The right seeds for your project
There are several factors to consider when choosing the right seeds for a project. As a rule of thumb we would always recommend that you start by taking stock of what's growing there already, before you make any changes. What's the soil like? Stony and dry, clay or loam? Is it sunny or shady? If nothing thrives in a particular spot then that may be a clue that it's a hostile environment to plants, perhaps too dry and shaded. You'll have a better chance of success with your seeds having given some thought to the location.
If you can observe a variety of species, emerging through the year, then you could adopt a more subtle approach to tend and enhance what already exists. A change in mowing regime can allow flowers to bloom and you can add individual species or mixes of native wild flowers, choosing those that are a good fit for the location.
Some spaces, such as this verge in the centre of a village, needed a fresh start. It had been a sorry patch of grass and dirt, compacted and gravelly where cars had been parking and with very little plant diversity.
This verge was thoroughly cleared and dug over, before sowing a beautiful flowerbed meadow, a mix called Every Kind of Soil, that would serve both people and pollinators. Since then it has become a focal point and is evolving with volunteers adding more perennials, bulbs and ornamental grasses each year.
Flowerbed meadows, as the name suggests, need to be sown into a cleared bed of soil. This may entail removing turf (small areas can be tackled with a spade or for larger areas we hire a turf-stripper). Or you could repurpose an existing flower or vegetable bed, clearing it of weeds and their roots and giving it a light digging over.

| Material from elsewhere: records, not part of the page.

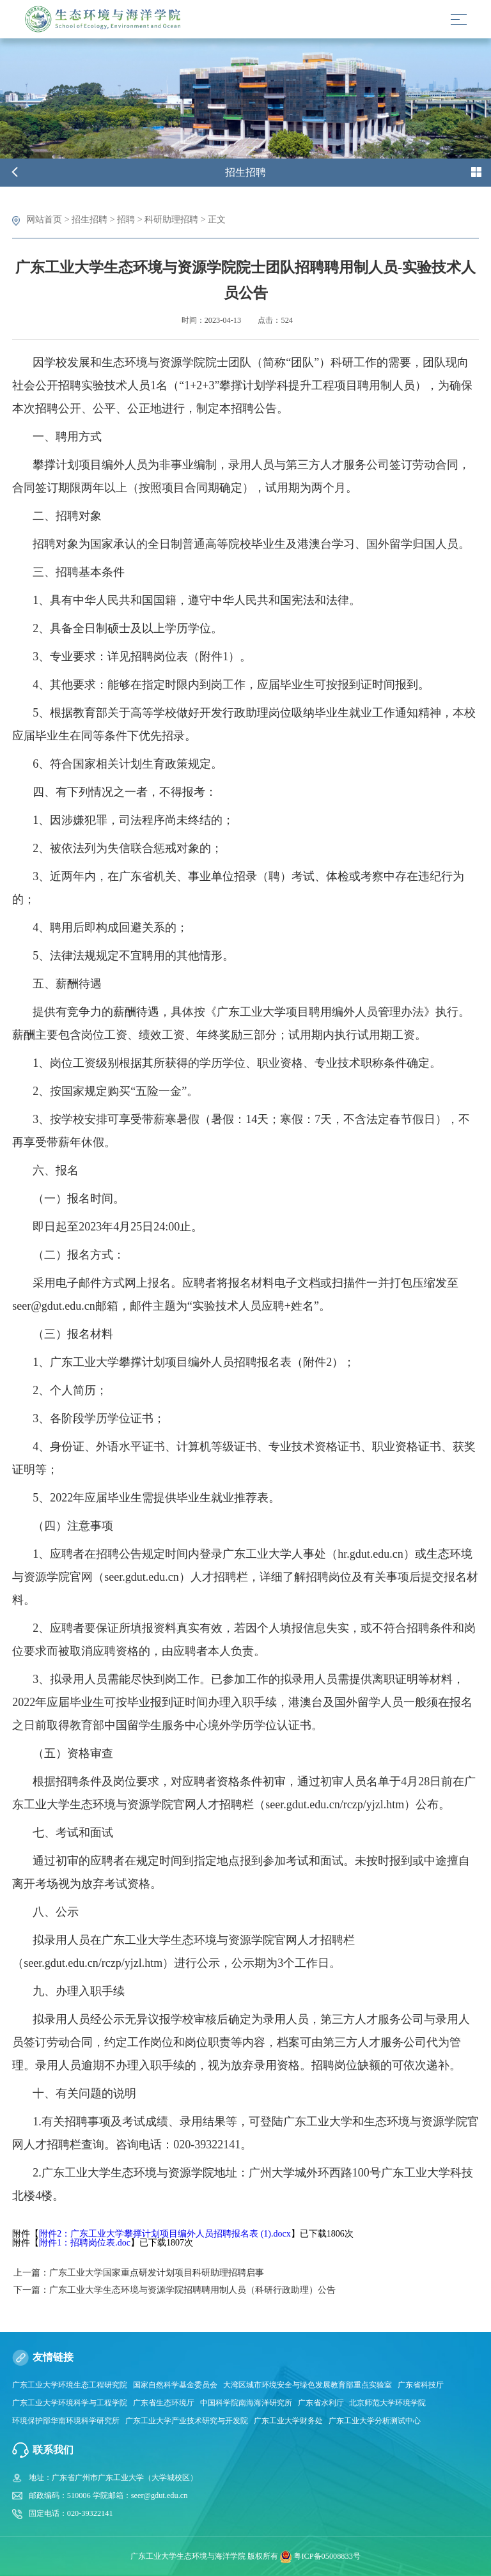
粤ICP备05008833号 (326, 2556)
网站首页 (44, 219)
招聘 (126, 219)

When restoring a native meadow, the grass doesn't need to be completely removed but it is advisable to scarify it very thoroughly. For small areas hand tools will suffice but for larger areas a petrol scarifier is very effective. This removes thatch and uproots some of the grass, making space for new seeds to germinate and grow. Yellow rattle can be sown into grassland in the autumn; an annual flower that reduces some of the vigour of the grass by stealing nutrients from its roots, thereby giving the other wildflowers some space and light to flourish.
We never, EVER poison the existing vegetation in order to sow our flower mixes. The foundation to a healthy ecosystem is in the soil. What we see on the surface is a reflection of the compex web of life that exists beneath. Sprays may seem to offer a quick solution and give short term results but there is always a cost to pay in the long run, degrading the soil structure and causing potential harm to wildlife and to our own health.